Area protected from development in Gloucestershire, England

Gloucester & Cheltenham green belt showing extents, and districts.

The Gloucester and Cheltenham Green Belt is a green belt environmental and planning policy that regulates the rural space throughout mainly the South West region of England. It is completely within the county of Gloucestershire. Essentially, the function of the designation is to prevent further convergence between the conurbations of Gloucester and Cheltenham. It is managed by local planning authorities on guidance from central government.

==Geography==
Land area taken up by the green belt is 6,694 ha, 0.05% of the total land area of England (2010). It is mainly within Tewkesbury district, with small portions within the fringes of the Cheltenham and Cotswold districts. Innsworth is the largest community within the green belt.

Landscape features and facilities within the area include Staverton Airport, Cheltenham Racecourse, rivers Chelt, Swilgate and Hyde Brook, Imjin Barracks and MOD Boddington, several parks and woods, Briarfields campsite, Churchdown and Crickley hills, and the Church of the Holy Trinity in Badgeworth.

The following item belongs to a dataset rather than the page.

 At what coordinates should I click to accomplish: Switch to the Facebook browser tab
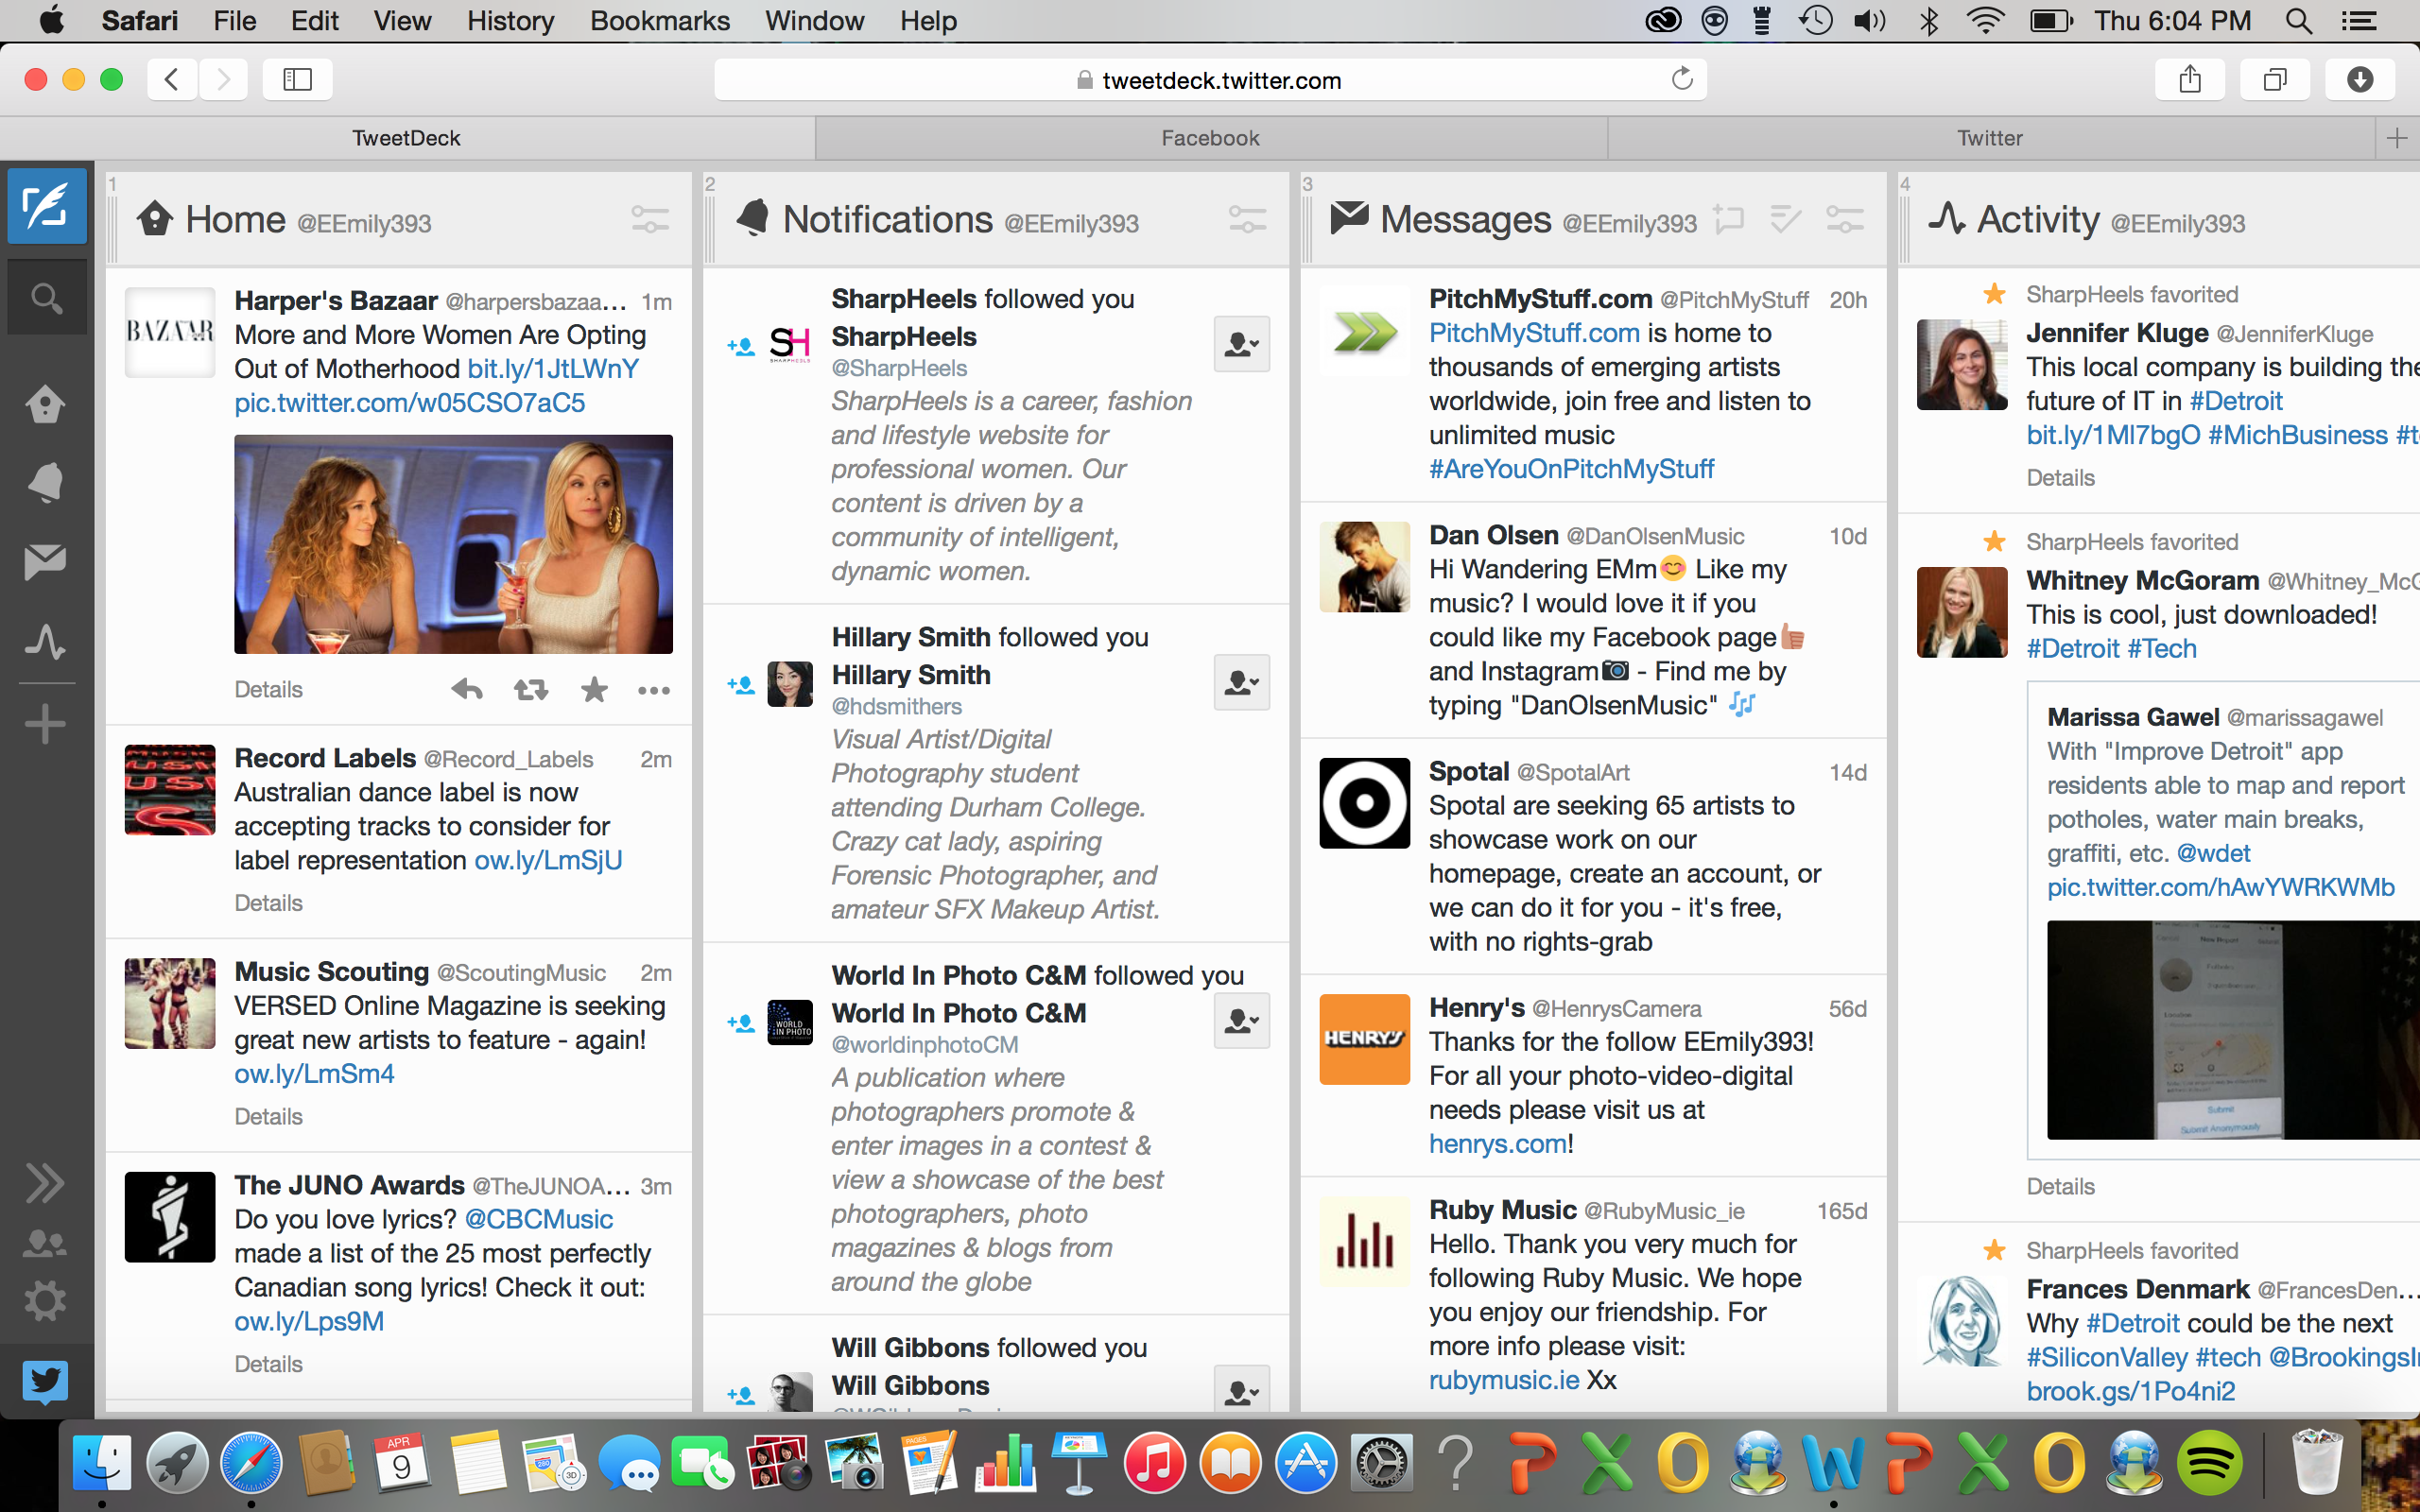tap(1210, 138)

Much of the boundary is formed by local roads such as the A38 and the M5. The green belt lies next to the Cotswold Area of Outstanding Natural Beauty. Due to it lying across the Gloucester-Cheltenham metropolitan area, responsibility and co-ordination lies with local unitary and district councils as these are the local planning authorities.

==History==
The Green Belt was first drawn up in 1968 with the Gloucestershire Development Plan. The Gloucestershire County Structure Plan in 1981 extended this to include an area north of Cheltenham to protect the green space between Cheltenham and Bishop's Cleeve. No portion was defined within Gloucester as the city boundary is drawn tightly around the urban area.

==Potential merger of Cheltenham and Gloucester==
In May 2024, under plans by Gloucestershire County Council, it was reported that there are secret talks to formally merge the conurbations of Cheltenham and Gloucester with each other. The plans suggest that around ten new garden towns could be built around the green belt at Boddington which if removed would result in the complete merger of both boroughs. Doing so would facilitate and effectively merge the two into a supercity. The move has been criticised by both Cheltenham Borough Council and Gloucester City Council.